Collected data
-------
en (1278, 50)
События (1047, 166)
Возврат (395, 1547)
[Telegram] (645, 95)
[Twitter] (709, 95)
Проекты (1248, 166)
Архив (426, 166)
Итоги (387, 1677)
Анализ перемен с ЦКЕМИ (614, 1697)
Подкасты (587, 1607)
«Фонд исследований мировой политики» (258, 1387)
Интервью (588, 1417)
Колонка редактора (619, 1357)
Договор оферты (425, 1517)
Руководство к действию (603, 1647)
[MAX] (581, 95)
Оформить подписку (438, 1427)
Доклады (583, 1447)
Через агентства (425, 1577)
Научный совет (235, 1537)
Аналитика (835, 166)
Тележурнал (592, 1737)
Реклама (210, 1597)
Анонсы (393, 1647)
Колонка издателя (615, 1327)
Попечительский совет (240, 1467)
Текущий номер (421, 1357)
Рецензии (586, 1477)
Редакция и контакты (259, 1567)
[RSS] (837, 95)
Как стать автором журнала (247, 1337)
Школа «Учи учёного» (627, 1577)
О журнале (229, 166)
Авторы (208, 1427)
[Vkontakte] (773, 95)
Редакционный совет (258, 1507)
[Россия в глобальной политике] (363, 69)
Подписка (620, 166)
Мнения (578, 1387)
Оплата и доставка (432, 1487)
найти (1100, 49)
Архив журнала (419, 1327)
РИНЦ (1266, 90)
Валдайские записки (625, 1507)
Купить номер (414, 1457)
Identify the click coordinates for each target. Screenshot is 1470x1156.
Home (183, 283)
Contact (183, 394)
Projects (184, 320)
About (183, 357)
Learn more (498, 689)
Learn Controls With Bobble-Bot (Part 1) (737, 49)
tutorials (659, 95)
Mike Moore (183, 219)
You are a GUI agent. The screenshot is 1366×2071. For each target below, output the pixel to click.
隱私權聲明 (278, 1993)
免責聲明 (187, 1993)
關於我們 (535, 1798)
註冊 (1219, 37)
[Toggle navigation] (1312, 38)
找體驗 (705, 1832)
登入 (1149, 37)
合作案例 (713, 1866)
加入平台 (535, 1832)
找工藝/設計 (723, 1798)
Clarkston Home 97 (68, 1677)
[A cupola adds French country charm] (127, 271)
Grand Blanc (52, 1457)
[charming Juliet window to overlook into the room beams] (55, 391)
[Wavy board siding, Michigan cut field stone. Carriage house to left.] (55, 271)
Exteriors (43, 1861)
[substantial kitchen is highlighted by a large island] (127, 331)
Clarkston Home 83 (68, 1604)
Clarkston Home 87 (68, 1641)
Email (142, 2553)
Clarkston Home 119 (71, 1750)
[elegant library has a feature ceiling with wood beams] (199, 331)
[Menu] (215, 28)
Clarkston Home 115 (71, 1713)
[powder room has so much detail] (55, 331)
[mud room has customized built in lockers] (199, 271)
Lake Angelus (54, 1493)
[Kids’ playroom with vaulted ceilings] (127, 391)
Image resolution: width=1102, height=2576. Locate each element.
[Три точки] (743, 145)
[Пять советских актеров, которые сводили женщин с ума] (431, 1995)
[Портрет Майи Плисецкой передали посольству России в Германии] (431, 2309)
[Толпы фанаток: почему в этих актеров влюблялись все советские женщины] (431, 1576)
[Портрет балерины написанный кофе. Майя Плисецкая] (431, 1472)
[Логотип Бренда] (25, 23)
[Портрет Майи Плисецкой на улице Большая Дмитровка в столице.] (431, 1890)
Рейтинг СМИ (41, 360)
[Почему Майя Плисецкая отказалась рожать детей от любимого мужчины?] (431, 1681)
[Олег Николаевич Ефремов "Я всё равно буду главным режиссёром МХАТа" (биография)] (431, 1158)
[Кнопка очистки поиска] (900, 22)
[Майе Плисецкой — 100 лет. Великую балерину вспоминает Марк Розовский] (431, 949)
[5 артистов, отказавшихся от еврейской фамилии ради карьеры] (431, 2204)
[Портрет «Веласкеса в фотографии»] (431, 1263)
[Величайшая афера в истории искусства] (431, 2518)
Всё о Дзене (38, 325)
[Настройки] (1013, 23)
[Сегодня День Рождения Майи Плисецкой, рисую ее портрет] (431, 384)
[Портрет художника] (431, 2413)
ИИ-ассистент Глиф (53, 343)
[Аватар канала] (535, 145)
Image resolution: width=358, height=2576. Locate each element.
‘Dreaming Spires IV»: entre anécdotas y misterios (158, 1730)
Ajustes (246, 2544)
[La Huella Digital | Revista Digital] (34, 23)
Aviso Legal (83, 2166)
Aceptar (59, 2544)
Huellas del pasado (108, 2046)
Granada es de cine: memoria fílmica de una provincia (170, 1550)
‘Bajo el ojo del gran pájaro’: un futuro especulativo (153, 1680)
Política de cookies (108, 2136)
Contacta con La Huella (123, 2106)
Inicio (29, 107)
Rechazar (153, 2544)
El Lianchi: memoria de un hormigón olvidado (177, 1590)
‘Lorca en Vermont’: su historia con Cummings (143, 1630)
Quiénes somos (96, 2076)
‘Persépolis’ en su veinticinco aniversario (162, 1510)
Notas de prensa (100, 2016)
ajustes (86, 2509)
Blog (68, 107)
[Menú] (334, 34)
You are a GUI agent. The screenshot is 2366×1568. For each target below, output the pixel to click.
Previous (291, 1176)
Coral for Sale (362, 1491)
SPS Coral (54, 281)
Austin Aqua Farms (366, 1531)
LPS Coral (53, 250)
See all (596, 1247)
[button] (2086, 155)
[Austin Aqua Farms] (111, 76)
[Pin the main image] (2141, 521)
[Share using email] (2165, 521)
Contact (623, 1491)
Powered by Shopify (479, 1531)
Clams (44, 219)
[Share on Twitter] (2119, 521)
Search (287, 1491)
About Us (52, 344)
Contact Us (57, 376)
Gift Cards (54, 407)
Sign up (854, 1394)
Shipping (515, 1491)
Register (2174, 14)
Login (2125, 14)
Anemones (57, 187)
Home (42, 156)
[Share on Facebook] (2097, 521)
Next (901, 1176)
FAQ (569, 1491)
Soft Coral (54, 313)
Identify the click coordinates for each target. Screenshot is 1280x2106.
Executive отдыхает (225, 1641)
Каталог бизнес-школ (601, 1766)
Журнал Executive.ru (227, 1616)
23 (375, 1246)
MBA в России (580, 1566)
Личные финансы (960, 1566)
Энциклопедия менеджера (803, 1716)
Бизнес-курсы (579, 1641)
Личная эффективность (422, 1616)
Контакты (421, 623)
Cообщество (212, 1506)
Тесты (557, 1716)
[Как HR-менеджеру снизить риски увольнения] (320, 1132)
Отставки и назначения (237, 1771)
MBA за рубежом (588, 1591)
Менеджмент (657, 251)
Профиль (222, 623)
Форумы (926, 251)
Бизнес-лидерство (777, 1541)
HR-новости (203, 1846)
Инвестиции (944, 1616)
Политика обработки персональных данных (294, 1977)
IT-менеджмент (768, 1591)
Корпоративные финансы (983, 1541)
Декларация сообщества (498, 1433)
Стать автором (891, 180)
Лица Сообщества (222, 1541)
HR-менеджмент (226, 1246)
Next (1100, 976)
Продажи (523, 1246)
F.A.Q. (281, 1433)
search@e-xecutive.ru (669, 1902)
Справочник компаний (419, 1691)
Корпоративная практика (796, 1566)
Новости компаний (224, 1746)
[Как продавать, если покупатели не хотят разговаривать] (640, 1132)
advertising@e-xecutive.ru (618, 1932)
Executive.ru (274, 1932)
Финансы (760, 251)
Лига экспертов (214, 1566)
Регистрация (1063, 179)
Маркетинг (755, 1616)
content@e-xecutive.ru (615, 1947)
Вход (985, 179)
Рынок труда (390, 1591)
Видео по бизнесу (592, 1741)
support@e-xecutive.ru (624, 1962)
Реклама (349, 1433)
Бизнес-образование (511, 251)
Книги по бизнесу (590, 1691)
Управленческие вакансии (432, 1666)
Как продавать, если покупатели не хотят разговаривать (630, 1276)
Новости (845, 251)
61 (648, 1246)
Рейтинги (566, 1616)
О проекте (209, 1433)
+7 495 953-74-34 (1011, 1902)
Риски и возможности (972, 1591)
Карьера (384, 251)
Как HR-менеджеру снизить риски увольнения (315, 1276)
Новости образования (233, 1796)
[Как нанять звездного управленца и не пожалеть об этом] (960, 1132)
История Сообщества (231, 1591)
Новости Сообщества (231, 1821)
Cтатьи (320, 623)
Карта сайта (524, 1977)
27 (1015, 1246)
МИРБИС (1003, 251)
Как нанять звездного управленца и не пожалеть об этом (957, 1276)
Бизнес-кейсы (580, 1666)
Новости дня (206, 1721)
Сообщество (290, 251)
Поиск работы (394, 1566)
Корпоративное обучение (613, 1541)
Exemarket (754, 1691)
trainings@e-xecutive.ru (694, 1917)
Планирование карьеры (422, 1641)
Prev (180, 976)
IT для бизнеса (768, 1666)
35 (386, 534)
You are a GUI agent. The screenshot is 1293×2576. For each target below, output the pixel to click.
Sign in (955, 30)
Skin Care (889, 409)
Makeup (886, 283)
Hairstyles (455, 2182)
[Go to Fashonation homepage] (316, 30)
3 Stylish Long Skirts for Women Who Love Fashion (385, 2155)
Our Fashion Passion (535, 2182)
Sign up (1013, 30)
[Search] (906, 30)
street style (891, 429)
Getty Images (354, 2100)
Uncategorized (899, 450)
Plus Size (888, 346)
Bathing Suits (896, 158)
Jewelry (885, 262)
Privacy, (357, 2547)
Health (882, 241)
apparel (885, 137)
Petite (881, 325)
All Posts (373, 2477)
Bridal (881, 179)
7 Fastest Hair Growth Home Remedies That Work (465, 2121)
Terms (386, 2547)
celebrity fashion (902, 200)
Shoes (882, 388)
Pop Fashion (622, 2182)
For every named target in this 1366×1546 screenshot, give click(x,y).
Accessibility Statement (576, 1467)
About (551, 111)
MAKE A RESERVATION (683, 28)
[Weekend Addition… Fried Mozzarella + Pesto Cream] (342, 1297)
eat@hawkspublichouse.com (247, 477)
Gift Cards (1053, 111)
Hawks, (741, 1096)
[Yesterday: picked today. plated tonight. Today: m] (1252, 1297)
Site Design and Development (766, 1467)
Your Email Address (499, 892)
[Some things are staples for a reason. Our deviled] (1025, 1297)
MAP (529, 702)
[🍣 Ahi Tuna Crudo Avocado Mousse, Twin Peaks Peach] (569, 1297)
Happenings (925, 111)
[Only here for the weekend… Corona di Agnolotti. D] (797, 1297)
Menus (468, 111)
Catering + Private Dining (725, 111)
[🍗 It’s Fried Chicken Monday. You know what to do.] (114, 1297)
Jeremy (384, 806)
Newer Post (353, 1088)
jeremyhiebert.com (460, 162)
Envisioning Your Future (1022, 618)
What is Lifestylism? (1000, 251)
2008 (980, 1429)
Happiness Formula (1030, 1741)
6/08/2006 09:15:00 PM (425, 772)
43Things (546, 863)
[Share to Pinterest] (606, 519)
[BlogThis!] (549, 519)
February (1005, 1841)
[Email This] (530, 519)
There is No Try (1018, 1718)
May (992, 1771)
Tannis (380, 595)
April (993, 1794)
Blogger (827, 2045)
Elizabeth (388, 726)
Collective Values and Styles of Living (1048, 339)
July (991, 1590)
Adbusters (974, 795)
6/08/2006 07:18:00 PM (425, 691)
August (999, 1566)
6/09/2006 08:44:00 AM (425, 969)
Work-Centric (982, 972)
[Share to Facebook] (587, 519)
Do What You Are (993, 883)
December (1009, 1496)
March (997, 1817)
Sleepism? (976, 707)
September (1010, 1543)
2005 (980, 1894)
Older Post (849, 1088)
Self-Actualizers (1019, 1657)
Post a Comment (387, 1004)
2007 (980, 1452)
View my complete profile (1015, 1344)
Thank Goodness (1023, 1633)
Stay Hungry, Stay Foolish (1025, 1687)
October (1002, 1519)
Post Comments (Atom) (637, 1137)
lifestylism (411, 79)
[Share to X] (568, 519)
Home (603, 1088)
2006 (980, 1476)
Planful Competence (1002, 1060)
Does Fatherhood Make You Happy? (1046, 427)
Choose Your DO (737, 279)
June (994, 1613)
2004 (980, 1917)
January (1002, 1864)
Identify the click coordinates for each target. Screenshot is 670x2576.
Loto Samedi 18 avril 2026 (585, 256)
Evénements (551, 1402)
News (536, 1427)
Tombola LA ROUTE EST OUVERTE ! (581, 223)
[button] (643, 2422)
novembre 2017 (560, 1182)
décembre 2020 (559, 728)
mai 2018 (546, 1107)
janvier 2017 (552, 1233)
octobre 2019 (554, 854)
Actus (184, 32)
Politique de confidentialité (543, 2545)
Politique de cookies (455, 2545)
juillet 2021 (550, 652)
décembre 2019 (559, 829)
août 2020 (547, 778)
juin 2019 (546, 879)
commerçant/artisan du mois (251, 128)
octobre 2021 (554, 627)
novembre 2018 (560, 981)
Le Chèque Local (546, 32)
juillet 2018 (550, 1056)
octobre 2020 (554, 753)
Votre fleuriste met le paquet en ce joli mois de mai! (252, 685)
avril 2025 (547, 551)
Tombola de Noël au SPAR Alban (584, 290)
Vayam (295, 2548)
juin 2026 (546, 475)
-------
# What needs to be done:
Could you retype exactly the lines above, starting at the line that contains "Lake Angelus (54, 1493)" and ending at the line that contains "[Кнопка очистки поиска] (900, 22)", and nothing more?

# Exercise solution:
Lake Angelus (54, 1493)
[Kids’ playroom with vaulted ceilings] (127, 391)
Image resolution: width=1102, height=2576. Locate each element.
[Три точки] (743, 145)
[Пять советских актеров, которые сводили женщин с ума] (431, 1995)
[Портрет Майи Плисецкой передали посольству России в Германии] (431, 2309)
[Толпы фанаток: почему в этих актеров влюблялись все советские женщины] (431, 1576)
[Портрет балерины написанный кофе. Майя Плисецкая] (431, 1472)
[Логотип Бренда] (25, 23)
[Портрет Майи Плисецкой на улице Большая Дмитровка в столице.] (431, 1890)
Рейтинг СМИ (41, 360)
[Почему Майя Плисецкая отказалась рожать детей от любимого мужчины?] (431, 1681)
[Олег Николаевич Ефремов "Я всё равно буду главным режиссёром МХАТа" (биография)] (431, 1158)
[Кнопка очистки поиска] (900, 22)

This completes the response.